§ **AIM OF THE EXERCISE**
Among the records that follow, find each line holding the word "screenshot" and copy it.

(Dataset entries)
****************************************
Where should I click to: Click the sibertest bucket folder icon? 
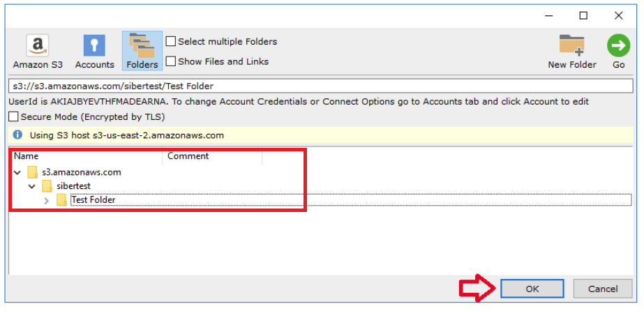pyautogui.click(x=47, y=186)
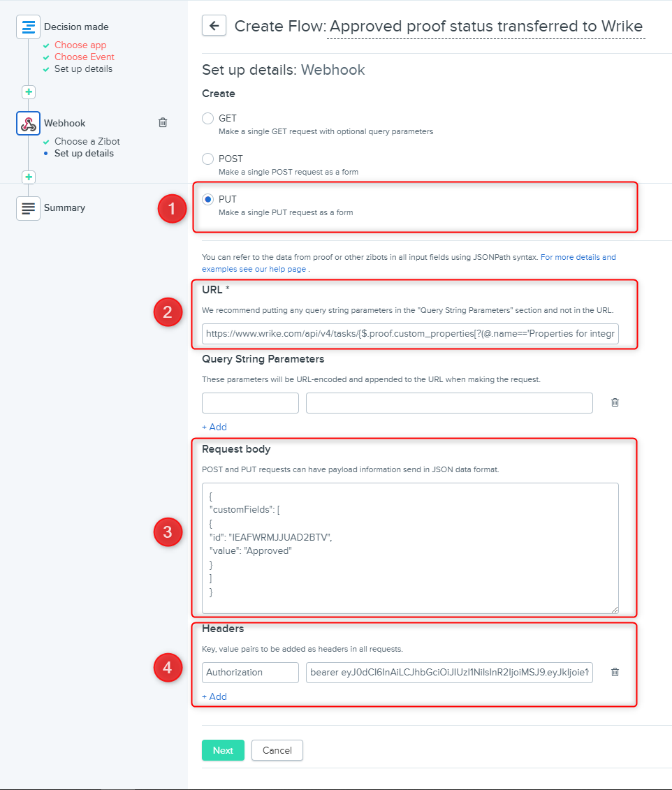Add a new header row
672x790 pixels.
[214, 696]
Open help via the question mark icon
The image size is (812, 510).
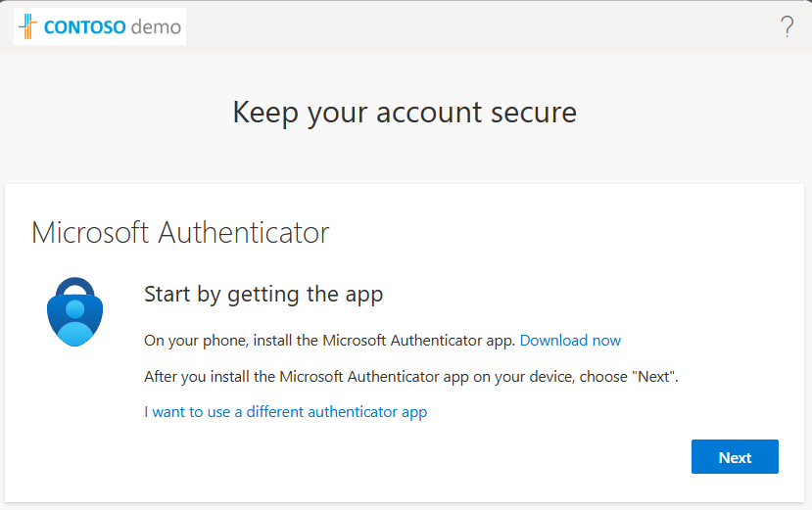click(788, 26)
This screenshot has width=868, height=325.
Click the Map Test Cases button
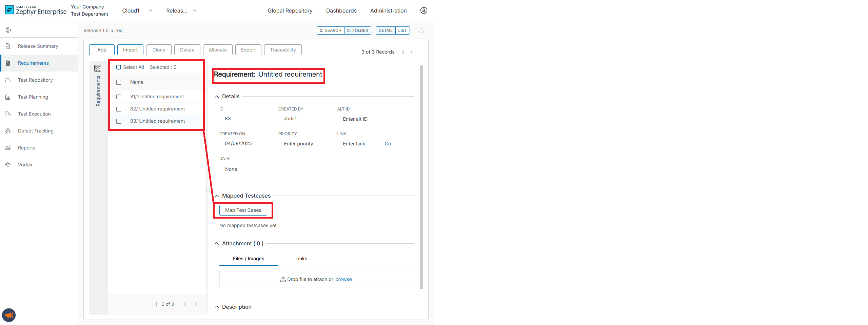click(x=243, y=210)
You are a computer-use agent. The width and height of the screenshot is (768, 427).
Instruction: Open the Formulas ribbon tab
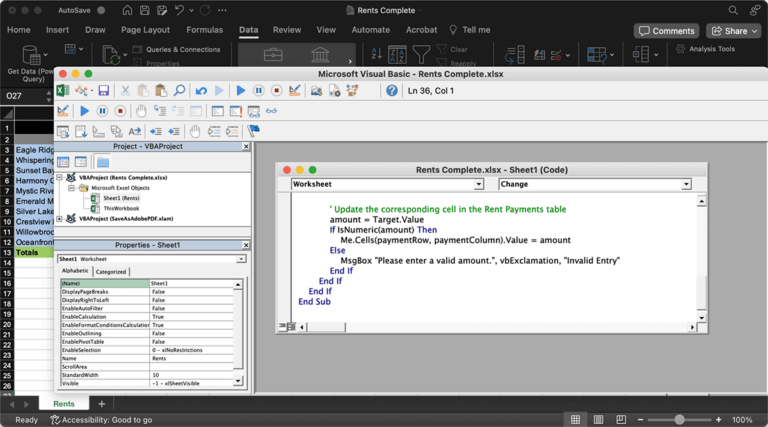tap(204, 30)
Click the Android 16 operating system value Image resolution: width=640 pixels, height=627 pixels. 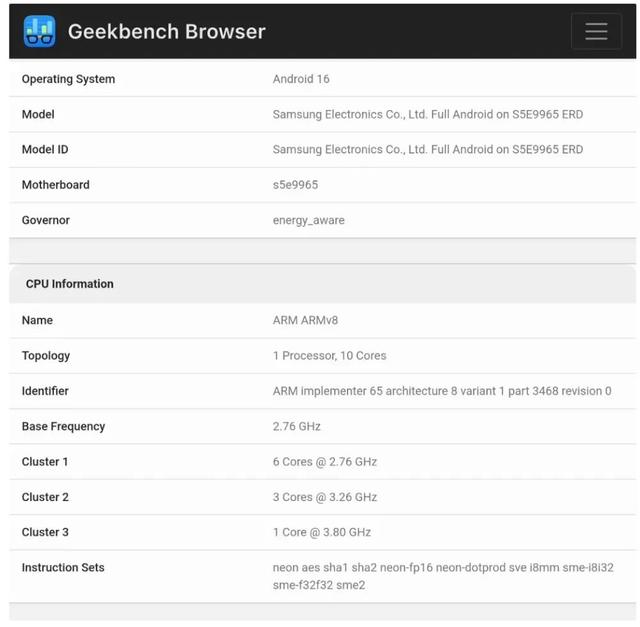[301, 79]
****************************************
§ **WRITTEN REPLY**
This screenshot has width=868, height=325.
You are a computer-use agent. The width and height of the screenshot is (768, 427).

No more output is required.